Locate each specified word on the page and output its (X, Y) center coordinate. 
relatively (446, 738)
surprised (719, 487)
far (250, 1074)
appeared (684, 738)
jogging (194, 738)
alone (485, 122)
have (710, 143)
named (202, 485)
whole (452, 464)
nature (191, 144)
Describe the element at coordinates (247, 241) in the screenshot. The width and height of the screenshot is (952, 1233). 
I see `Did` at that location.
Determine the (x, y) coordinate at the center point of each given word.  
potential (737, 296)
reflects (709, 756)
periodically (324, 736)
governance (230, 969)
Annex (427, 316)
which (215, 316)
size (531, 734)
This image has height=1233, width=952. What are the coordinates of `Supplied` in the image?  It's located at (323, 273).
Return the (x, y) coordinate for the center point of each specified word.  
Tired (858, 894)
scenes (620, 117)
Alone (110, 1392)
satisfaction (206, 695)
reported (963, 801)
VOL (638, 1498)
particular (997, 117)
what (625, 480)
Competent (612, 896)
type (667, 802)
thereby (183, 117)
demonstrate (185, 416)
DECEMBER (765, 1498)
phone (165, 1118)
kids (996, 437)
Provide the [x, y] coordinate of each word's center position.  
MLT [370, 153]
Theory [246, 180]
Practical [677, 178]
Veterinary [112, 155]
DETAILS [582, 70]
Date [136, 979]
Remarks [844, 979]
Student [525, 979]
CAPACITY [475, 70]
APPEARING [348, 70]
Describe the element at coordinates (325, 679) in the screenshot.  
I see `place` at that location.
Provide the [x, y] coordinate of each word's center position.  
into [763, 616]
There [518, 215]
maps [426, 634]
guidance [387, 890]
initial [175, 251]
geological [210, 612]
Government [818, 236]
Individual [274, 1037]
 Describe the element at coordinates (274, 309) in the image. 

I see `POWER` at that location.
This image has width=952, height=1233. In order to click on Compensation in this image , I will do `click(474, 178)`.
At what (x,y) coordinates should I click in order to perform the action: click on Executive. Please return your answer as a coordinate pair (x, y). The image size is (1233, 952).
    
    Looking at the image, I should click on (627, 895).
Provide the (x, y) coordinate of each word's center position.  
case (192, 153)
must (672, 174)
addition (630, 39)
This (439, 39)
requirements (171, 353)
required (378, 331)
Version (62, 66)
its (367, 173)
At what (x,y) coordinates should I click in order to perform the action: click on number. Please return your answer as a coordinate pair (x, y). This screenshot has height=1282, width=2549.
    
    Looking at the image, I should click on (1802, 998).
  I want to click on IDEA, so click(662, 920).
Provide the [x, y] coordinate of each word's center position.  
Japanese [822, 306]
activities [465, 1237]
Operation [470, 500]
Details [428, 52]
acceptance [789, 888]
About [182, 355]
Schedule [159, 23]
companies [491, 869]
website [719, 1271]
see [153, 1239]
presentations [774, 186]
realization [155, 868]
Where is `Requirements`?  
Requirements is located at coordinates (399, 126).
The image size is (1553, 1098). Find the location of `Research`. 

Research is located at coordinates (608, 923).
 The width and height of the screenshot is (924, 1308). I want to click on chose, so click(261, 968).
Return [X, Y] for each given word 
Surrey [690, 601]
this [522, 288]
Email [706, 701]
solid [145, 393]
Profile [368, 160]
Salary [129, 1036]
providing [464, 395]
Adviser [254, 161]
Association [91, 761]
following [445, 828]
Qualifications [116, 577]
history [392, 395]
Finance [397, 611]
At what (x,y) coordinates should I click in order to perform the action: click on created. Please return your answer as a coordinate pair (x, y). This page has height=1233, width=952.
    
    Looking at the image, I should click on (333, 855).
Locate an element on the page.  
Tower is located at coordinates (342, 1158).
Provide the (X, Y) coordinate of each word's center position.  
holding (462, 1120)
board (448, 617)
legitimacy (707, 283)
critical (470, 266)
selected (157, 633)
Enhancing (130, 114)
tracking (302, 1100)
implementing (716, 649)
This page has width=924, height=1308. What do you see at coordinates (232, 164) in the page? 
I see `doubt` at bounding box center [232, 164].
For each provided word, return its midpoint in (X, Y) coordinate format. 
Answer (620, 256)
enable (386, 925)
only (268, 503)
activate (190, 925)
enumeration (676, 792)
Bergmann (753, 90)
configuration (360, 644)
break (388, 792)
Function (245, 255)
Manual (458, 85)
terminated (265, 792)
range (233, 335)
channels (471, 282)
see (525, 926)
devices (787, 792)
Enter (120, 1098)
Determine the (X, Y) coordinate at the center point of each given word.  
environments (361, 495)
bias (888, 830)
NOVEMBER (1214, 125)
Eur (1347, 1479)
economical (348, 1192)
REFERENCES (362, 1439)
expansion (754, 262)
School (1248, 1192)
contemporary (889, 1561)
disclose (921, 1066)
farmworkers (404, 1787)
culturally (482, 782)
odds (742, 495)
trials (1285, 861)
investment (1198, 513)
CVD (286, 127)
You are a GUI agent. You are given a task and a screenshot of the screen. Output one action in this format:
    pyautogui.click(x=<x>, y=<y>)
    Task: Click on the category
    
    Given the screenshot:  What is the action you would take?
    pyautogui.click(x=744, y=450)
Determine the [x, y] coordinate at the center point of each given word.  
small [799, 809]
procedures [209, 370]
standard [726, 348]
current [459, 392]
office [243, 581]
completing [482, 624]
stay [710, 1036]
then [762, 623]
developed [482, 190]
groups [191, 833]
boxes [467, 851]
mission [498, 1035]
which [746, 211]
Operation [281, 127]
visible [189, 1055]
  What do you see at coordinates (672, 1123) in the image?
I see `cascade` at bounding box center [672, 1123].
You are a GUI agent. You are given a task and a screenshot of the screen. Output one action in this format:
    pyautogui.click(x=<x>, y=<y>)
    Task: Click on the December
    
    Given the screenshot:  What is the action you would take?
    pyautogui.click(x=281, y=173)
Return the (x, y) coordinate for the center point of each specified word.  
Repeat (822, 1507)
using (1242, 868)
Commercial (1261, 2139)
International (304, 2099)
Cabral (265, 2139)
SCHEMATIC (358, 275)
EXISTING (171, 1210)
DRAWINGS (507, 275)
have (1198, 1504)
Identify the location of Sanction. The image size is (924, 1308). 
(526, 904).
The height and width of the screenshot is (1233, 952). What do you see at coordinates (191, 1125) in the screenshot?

◆ ◆ ◆ ◆ ◆

» Stated exercise:
Return the whole listing above line for line, with every character unchanged.

» Written reply:
Locate each specified word on the page and output its (X, Y) center coordinate. 
relatively (446, 738)
surprised (719, 487)
far (250, 1074)
appeared (684, 738)
jogging (194, 738)
alone (485, 122)
have (710, 143)
named (202, 485)
whole (452, 464)
nature (191, 144)
Describe the element at coordinates (247, 241) in the screenshot. The width and height of the screenshot is (952, 1233). 
I see `Did` at that location.
Determine the (x, y) coordinate at the center point of each given word.  
potential (737, 296)
reflects (709, 756)
periodically (324, 736)
governance (230, 969)
Annex (427, 316)
which (215, 316)
size (531, 734)
This image has height=1233, width=952. What are the coordinates of `Supplied` in the image?  It's located at (323, 273).
Return the (x, y) coordinate for the center point of each specified word.  
Tired (858, 894)
scenes (620, 117)
Alone (110, 1392)
satisfaction (206, 695)
reported (963, 801)
VOL (638, 1498)
particular (997, 117)
what (625, 480)
Competent (612, 896)
type (667, 802)
thereby (183, 117)
demonstrate (185, 416)
DECEMBER (765, 1498)
phone (165, 1118)
kids (996, 437)
Provide the [x, y] coordinate of each word's center position.  
MLT [370, 153]
Theory [246, 180]
Practical [677, 178]
Veterinary [112, 155]
DETAILS [582, 70]
Date [136, 979]
Remarks [844, 979]
Student [525, 979]
CAPACITY [475, 70]
APPEARING [348, 70]
Describe the element at coordinates (325, 679) in the screenshot.  
I see `place` at that location.
Provide the [x, y] coordinate of each word's center position.  
into [763, 616]
There [518, 215]
maps [426, 634]
guidance [387, 890]
initial [175, 251]
geological [210, 612]
Government [818, 236]
Individual [274, 1037]
 Describe the element at coordinates (274, 309) in the image. 

I see `POWER` at that location.
This image has width=952, height=1233. In order to click on Compensation in this image , I will do `click(474, 178)`.
At what (x,y) coordinates should I click in order to perform the action: click on Executive. Please return your answer as a coordinate pair (x, y). The image size is (1233, 952).
    
    Looking at the image, I should click on (627, 895).
Provide the (x, y) coordinate of each word's center position.  
case (192, 153)
must (672, 174)
addition (630, 39)
This (439, 39)
requirements (171, 353)
required (378, 331)
Version (62, 66)
its (367, 173)
At what (x,y) coordinates should I click in order to perform the action: click on number. Please return your answer as a coordinate pair (x, y). This screenshot has height=1282, width=2549.
    
    Looking at the image, I should click on (1802, 998).
  I want to click on IDEA, so click(662, 920).
Provide the [x, y] coordinate of each word's center position.  
Japanese [822, 306]
activities [465, 1237]
Operation [470, 500]
Details [428, 52]
acceptance [789, 888]
About [182, 355]
Schedule [159, 23]
companies [491, 869]
website [719, 1271]
see [153, 1239]
presentations [774, 186]
realization [155, 868]
Where is `Requirements`?  
Requirements is located at coordinates (399, 126).
The image size is (1553, 1098). Find the location of `Research`. 

Research is located at coordinates (608, 923).
 The width and height of the screenshot is (924, 1308). I want to click on chose, so click(261, 968).
Return [X, Y] for each given word 
Surrey [690, 601]
this [522, 288]
Email [706, 701]
solid [145, 393]
Profile [368, 160]
Salary [129, 1036]
providing [464, 395]
Adviser [254, 161]
Association [91, 761]
following [445, 828]
Qualifications [116, 577]
history [392, 395]
Finance [397, 611]
At what (x,y) coordinates should I click in order to perform the action: click on created. Please return your answer as a coordinate pair (x, y). This page has height=1233, width=952.
    
    Looking at the image, I should click on (333, 855).
Locate an element on the page.  
Tower is located at coordinates (342, 1158).
Provide the (X, Y) coordinate of each word's center position.  
holding (462, 1120)
board (448, 617)
legitimacy (707, 283)
critical (470, 266)
selected (157, 633)
Enhancing (130, 114)
tracking (302, 1100)
implementing (716, 649)
This page has width=924, height=1308. What do you see at coordinates (232, 164) in the page? 
I see `doubt` at bounding box center [232, 164].
For each provided word, return its midpoint in (X, Y) coordinate format. 
Answer (620, 256)
enable (386, 925)
only (268, 503)
activate (190, 925)
enumeration (676, 792)
Bergmann (753, 90)
configuration (360, 644)
break (388, 792)
Function (245, 255)
Manual (458, 85)
terminated (265, 792)
range (233, 335)
channels (471, 282)
see (525, 926)
devices (787, 792)
Enter (120, 1098)
Determine the (X, Y) coordinate at the center point of each given word.  
environments (361, 495)
bias (888, 830)
NOVEMBER (1214, 125)
Eur (1347, 1479)
economical (348, 1192)
REFERENCES (362, 1439)
expansion (754, 262)
School (1248, 1192)
contemporary (889, 1561)
disclose (921, 1066)
farmworkers (404, 1787)
culturally (482, 782)
odds (742, 495)
trials (1285, 861)
investment (1198, 513)
CVD (286, 127)
You are a GUI agent. You are given a task and a screenshot of the screen. Output one action in this format:
    pyautogui.click(x=<x>, y=<y>)
    Task: Click on the category
    
    Given the screenshot:  What is the action you would take?
    pyautogui.click(x=744, y=450)
Determine the [x, y] coordinate at the center point of each given word.  
small [799, 809]
procedures [209, 370]
standard [726, 348]
current [459, 392]
office [243, 581]
completing [482, 624]
stay [710, 1036]
then [762, 623]
developed [482, 190]
groups [191, 833]
boxes [467, 851]
mission [498, 1035]
which [746, 211]
Operation [281, 127]
visible [189, 1055]
  What do you see at coordinates (672, 1123) in the image?
I see `cascade` at bounding box center [672, 1123].
You are a GUI agent. You are given a task and a screenshot of the screen. Output one action in this format:
    pyautogui.click(x=<x>, y=<y>)
    Task: Click on the December
    
    Given the screenshot:  What is the action you would take?
    pyautogui.click(x=281, y=173)
Return the (x, y) coordinate for the center point of each specified word.  
Repeat (822, 1507)
using (1242, 868)
Commercial (1261, 2139)
International (304, 2099)
Cabral (265, 2139)
SCHEMATIC (358, 275)
EXISTING (171, 1210)
DRAWINGS (507, 275)
have (1198, 1504)
Identify the location of Sanction. The image size is (924, 1308). 
(526, 904).
The height and width of the screenshot is (1233, 952). What do you see at coordinates (191, 1125) in the screenshot?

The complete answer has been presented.